De l’automne 1914 à l’automne 1918, le département du Nord est coupé par la ligne de front. La guerre fait rage dans le secteur d’Armentières à La Bassée.

Venus du monde entier, des soldats connaissent la vie harassante et monotone des tranchées entre deux offensives meurtrières.

À l’arrière du front, l’occupation s’organise. Pour les Allemands, les territoires occupés sont une zone de repos, où s’installent les autorités militaires, les journaux officiels, les hôpitaux militaires…

Les bombardements alliés sont rares et généralement ciblés, limités par la crainte de toucher les populations civiles.

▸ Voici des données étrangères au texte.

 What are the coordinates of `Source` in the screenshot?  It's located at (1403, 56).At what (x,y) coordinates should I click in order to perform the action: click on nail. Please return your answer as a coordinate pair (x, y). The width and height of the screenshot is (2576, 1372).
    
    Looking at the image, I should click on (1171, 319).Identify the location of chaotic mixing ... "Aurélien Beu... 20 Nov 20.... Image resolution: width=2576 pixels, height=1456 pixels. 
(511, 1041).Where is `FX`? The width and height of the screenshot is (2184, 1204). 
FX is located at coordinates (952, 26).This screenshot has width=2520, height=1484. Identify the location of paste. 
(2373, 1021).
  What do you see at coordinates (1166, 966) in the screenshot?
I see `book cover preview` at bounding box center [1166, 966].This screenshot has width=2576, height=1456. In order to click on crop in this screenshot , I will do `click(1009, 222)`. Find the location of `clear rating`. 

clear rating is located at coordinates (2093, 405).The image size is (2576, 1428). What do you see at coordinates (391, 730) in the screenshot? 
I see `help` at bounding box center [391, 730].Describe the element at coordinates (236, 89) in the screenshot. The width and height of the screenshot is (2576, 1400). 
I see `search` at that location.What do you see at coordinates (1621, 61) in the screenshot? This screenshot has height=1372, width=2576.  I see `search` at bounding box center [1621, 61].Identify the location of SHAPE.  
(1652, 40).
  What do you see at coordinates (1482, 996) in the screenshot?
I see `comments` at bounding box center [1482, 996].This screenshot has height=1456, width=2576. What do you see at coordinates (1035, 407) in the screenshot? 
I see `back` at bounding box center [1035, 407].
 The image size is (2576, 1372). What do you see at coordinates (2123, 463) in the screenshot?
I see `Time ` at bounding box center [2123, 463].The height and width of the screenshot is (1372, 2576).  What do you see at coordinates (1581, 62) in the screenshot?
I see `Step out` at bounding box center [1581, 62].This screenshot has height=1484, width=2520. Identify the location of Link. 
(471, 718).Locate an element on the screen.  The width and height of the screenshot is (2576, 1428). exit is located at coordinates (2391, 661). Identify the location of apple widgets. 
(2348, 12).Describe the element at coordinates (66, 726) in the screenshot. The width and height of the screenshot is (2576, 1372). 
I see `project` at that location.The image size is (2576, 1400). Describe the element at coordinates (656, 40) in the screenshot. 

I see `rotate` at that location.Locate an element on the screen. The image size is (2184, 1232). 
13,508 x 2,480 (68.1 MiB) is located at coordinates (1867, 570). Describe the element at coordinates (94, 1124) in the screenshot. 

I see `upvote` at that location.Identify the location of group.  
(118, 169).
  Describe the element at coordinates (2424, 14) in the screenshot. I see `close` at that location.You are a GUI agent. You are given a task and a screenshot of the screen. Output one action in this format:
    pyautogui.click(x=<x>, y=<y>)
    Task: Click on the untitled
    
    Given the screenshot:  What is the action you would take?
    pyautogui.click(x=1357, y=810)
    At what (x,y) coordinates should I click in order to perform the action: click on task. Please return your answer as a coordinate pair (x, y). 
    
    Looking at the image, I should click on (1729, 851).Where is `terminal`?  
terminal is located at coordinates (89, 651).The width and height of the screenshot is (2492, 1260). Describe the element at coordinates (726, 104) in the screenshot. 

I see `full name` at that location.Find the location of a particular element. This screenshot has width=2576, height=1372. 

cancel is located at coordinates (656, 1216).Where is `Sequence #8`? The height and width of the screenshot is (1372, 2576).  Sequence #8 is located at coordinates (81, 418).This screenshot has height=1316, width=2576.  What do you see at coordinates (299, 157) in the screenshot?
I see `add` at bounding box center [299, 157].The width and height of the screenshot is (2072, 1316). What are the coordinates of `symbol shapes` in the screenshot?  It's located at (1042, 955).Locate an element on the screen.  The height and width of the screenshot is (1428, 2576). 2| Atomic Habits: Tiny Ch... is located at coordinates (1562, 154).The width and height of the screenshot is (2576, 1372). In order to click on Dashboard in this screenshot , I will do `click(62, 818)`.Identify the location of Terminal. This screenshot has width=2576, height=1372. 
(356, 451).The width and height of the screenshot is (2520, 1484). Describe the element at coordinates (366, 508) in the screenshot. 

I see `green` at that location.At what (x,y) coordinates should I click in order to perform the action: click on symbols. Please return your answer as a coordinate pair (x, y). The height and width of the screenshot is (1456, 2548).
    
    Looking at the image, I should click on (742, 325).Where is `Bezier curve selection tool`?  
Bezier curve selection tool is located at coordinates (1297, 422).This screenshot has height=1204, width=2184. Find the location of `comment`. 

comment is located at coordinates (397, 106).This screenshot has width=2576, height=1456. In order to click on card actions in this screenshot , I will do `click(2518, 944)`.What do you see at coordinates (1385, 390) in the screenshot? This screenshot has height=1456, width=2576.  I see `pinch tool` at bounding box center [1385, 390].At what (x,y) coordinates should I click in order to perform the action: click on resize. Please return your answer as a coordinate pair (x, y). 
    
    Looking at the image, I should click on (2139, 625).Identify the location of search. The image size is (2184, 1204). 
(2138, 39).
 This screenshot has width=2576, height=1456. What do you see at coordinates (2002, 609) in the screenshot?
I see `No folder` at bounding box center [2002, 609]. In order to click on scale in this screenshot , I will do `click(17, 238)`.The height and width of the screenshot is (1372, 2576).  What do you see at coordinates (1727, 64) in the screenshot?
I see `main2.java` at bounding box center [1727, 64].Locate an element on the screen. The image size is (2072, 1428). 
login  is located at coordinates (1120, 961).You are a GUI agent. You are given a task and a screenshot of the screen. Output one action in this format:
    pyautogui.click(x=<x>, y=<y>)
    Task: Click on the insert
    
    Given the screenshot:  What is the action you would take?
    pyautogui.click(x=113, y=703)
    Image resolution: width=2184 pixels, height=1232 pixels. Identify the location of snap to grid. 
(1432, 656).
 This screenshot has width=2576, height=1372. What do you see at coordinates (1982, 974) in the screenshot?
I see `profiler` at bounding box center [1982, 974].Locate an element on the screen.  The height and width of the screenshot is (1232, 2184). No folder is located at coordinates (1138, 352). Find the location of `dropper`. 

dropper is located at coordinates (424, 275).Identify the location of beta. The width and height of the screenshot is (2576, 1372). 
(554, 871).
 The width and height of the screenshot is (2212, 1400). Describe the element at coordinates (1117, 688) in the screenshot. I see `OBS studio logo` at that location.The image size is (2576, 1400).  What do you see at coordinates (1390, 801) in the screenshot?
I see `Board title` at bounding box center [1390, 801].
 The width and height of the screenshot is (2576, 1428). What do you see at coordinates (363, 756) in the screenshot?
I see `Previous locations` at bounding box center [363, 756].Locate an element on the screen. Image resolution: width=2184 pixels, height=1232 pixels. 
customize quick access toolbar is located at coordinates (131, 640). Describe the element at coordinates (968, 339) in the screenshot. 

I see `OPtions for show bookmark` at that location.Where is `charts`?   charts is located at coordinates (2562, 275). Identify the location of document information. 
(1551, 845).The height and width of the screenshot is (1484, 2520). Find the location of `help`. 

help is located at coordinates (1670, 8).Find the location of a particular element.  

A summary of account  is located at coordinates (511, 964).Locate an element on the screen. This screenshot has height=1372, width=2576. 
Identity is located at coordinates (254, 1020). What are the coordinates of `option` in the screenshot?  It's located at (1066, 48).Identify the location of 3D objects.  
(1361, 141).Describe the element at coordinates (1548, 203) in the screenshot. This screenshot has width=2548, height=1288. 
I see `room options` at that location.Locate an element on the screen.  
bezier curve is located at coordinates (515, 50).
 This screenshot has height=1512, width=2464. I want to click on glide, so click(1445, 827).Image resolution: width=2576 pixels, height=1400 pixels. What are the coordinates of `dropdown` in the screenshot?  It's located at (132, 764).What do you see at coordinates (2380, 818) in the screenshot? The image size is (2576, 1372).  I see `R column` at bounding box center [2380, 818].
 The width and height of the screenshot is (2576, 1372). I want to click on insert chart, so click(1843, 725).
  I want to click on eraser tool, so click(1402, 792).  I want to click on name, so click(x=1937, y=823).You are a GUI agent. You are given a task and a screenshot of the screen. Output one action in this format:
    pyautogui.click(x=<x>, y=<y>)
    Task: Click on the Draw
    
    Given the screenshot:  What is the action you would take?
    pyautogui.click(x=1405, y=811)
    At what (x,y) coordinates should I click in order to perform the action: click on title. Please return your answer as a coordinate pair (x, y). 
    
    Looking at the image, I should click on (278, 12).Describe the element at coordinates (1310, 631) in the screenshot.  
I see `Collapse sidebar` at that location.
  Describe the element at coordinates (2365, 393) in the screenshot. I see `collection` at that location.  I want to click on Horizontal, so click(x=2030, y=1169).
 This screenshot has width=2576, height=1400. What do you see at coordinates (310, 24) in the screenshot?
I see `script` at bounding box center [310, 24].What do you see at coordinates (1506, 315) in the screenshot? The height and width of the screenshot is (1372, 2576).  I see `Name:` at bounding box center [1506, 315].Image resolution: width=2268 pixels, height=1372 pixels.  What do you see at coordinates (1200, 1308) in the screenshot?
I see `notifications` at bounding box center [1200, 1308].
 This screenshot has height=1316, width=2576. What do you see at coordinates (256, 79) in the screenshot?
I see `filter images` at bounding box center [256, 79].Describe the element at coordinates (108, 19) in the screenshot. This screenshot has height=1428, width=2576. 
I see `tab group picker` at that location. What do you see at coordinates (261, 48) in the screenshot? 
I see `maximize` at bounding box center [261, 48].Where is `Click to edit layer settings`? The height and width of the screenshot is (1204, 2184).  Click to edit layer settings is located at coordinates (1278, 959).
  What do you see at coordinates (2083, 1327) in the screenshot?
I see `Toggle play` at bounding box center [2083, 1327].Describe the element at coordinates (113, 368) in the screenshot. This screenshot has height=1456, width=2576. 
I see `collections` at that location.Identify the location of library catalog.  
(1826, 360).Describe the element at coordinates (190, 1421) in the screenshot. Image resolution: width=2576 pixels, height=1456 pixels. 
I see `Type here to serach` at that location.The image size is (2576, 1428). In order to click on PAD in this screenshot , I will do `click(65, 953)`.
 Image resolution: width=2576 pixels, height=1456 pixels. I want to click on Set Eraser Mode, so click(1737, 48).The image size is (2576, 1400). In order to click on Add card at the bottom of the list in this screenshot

Contre l’occupant qui parade, la résistance s’organise : il faut faire parvenir des renseignements sur les dispositifs de défense et l’importance des troupes et du matériel ; il faut rapatrier les aviateurs tombés derrière les lignes.

Les réseaux tombent les uns après les autres : le réseau Alice, le comité Jacquet… Les arrestations se multiplient à la fin de l’année 1915.

Si certains organisent la désobéissance, refusant de fabriquer pour l’occupant, d’autres acceptent de pactiser avec l’ennemi.

L’occupation allemande a été rude et féroce. Mais la guerre est suivie dans les années 1920 par d’autres occupations tout aussi conflictuelles. De la Sarre à la Ruhr, les troupes françaises et belges veulent prendre une revanche, mais elles se heurtent à l’opposition parfois violente de la population allemande. En Irlande, les Britanniques mènent une guerre quasi-coloniale contre un peuple soulevé pour réclamer son indépendance.